EXPERIMENTAL DESIGN: In 34 patients with breast cancer, bone marrow was aspirated 24 months after primary surgery and adjuvant systemic therapy. The immune system of these patients was compared with that of patients at the time of primary surgery (n = 90). Three-color flow cytometry was used to identify the number and activation state of T cells, natural killer (NK) cells, monocytes/macrophages, and subsets by means of a panel of monoclonal antibodies.

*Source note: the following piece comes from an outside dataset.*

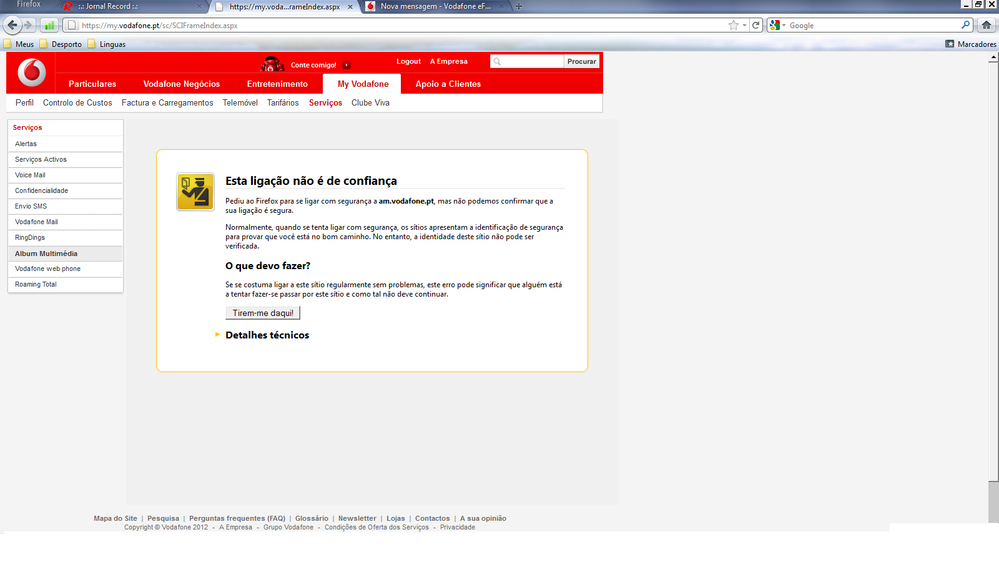
Task: Close the my.vodafone tab
Action: [x=350, y=7]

RESULTS: The proportion of all T cells was significantly lower in patients after adjuvant systemic therapy than in patients with primary breast cancer or normal healthy donors. Chemotherapy apparently had a particularly suppressive effect on naïve CD4 T cells and, to a lesser extent, on memory CD4 T cells. Hormone therapy apparently had a significant suppressive effect on both naïve and memory CD8 T cells. The numbers of NK cells (CD56) and of monocytes/macrophages (CD14) recovered rapidly after adjuvant chemotherapy. However, subpopulations with potential antitumor reactivity, such as activated NK and NK T cells, were reduced per long term after chemotherapy.
CONCLUSIONS: These findings suggest profound and long-lasting negative effects on the bone marrow immune system by present day adjuvant therapy in breast cancer.